Columbia Basin fisheries managers worry the approaching heat wave could hammer endangered Snake River sockeye and have cascading effects on other species of protected salmon.
The lower Snake and Columbia rivers are quickly warming and fisheries managers fear a repeat of 2015 when most of the sockeye run melted away as it progressed upriver — the victim of water temperatures in Columbia and Snake river reservoirs that reached lethal levels for the fish.
State, tribal and federal officials have already implemented the few tools they have to mitigate rising water temperatures in the lower Snake River. Earlier this week, they began releasing 42-degree water from Dworshak Reservoir. It will take three to four days for the water to reach Lower Granite Dam on the Snake River, where official policy aims to keep water at or below 68 degrees.
The fisheries and dam managers also fired up pumps at Lower Granite and Little Goose dams that raise cooler water from deeper areas in front of the dams and directs it to fish ladders. The ladders typically draw warmer surface water, and in heat waves, it can reach levels high enough that migrating salmon are reluctant to use them.
“In my opinion, we really don’t have a lot of options that will make a big difference,” said Charles Merrill of the Washington Department of Fish and Wildlife and a member of the Fish Passage Advisory Committee, a regional group of fisheries and water managers. “We only have so much water in Dworshak and this heat wave is going to pull out most of the water that would (normally) sustain cool water temper management through the end of August.”

* GIVEN RECORDS:

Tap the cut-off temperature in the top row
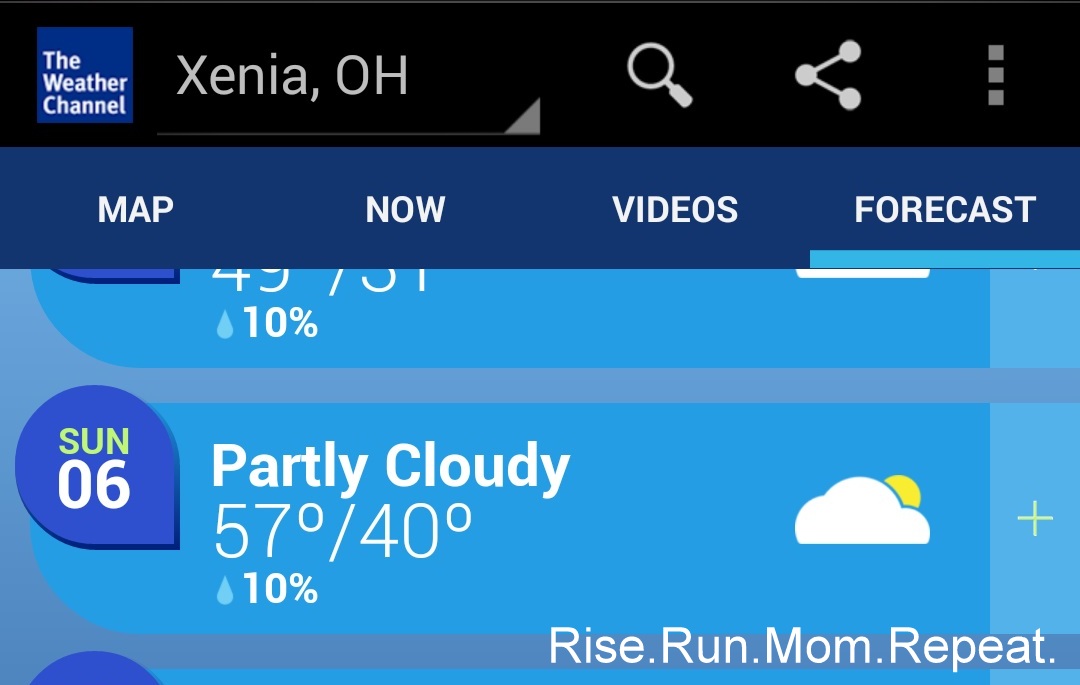The height and width of the screenshot is (685, 1080). [x=322, y=278]
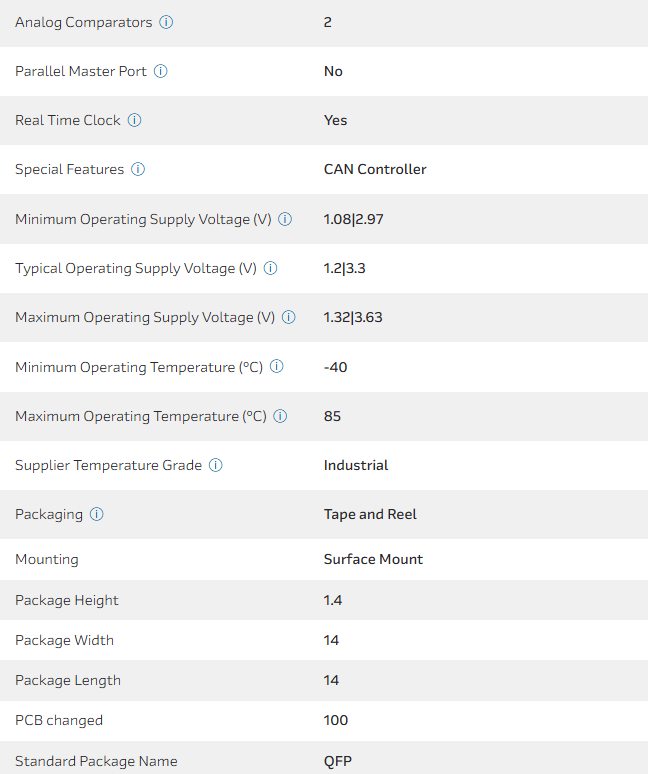Click the Packaging info icon
Viewport: 648px width, 774px height.
[x=96, y=514]
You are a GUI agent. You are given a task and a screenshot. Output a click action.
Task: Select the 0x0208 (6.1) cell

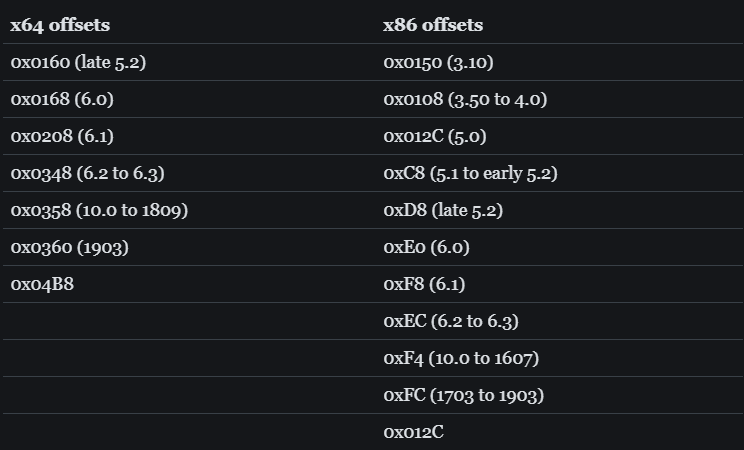pyautogui.click(x=62, y=136)
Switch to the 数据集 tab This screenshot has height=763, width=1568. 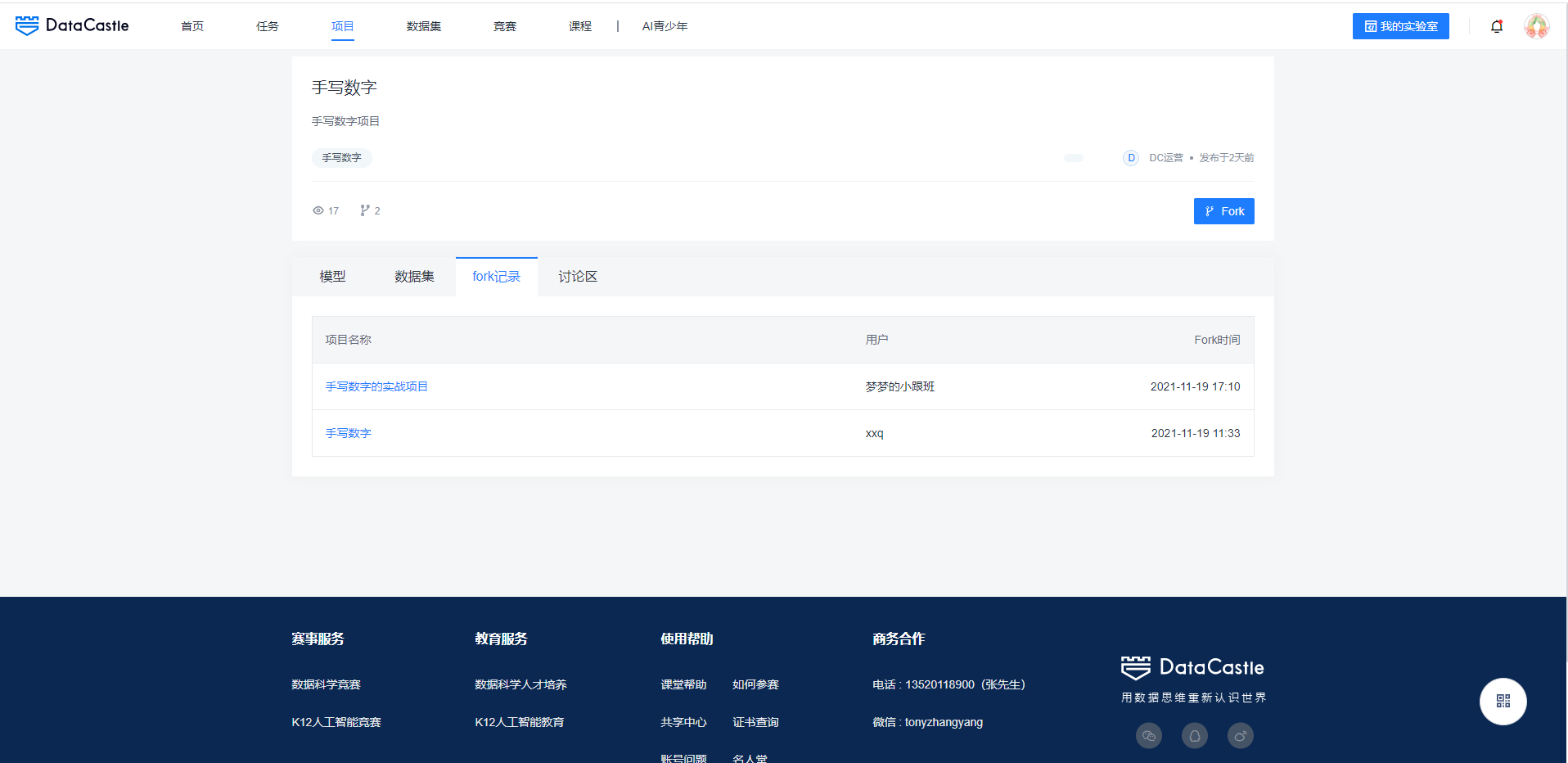coord(414,277)
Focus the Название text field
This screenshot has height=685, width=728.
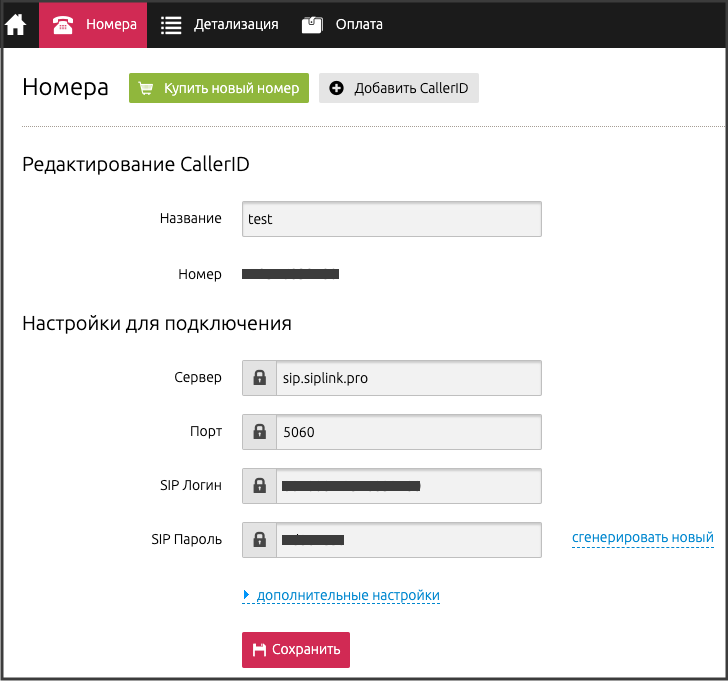point(391,219)
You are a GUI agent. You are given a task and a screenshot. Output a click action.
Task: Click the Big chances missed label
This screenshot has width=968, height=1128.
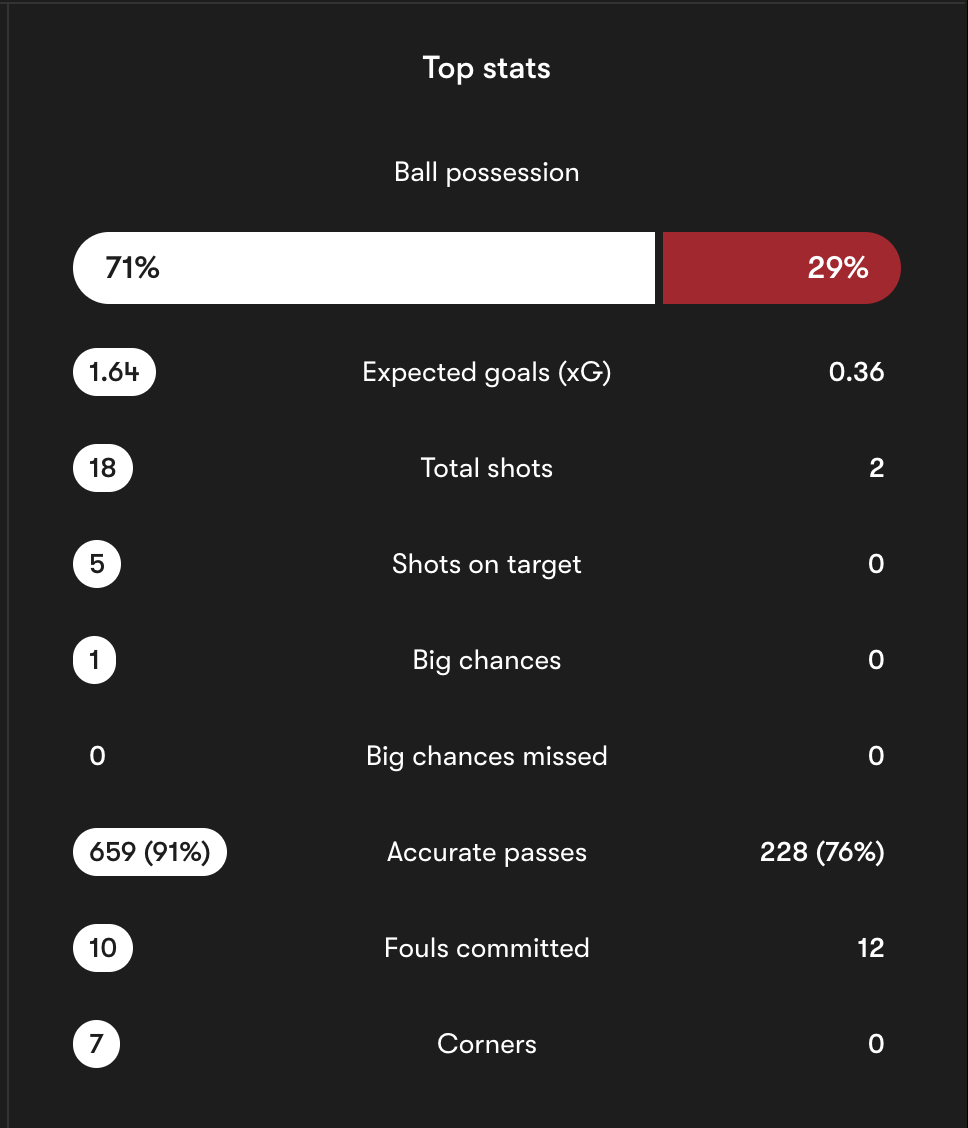[486, 757]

* APPLY WHAT YOU READ:
1. In the sockeye article, what water temperature does official policy aim not to exceed at Lower Granite Dam?
2. Copy the sockeye article from "State, tribal and" up to and including "to use them.".
3. Summarize the sockeye article in two sentences.

* SOLUTIONS TO THE EXERCISE:
1. 68 degrees.

2.
State, tribal and federal officials have already implemented the few tools they have to mitigate rising water temperatures in the lower Snake River. Earlier this week, they began releasing 42-degree water from Dworshak Reservoir. It will take three to four days for the water to reach Lower Granite Dam on the Snake River, where official policy aims to keep water at or below 68 degrees.
The fisheries and dam managers also fired up pumps at Lower Granite and Little Goose dams that raise cooler water from deeper areas in front of the dams and directs it to fish ladders. The ladders typically draw warmer surface water, and in heat waves, it can reach levels high enough that migrating salmon are reluctant to use them.

3. Fisheries managers fear an approaching heat wave will warm the lower Snake and Columbia rivers enough to hammer endangered Snake River sockeye, repeating 2015, when lethal reservoir temperatures killed most of the run. Officials have started releasing 42-degree water from Dworshak Reservoir and running pumps that send cooler deep water to fish ladders at Lower Granite and Little Goose dams, but Charles Merrill said they lack options that will make a big difference.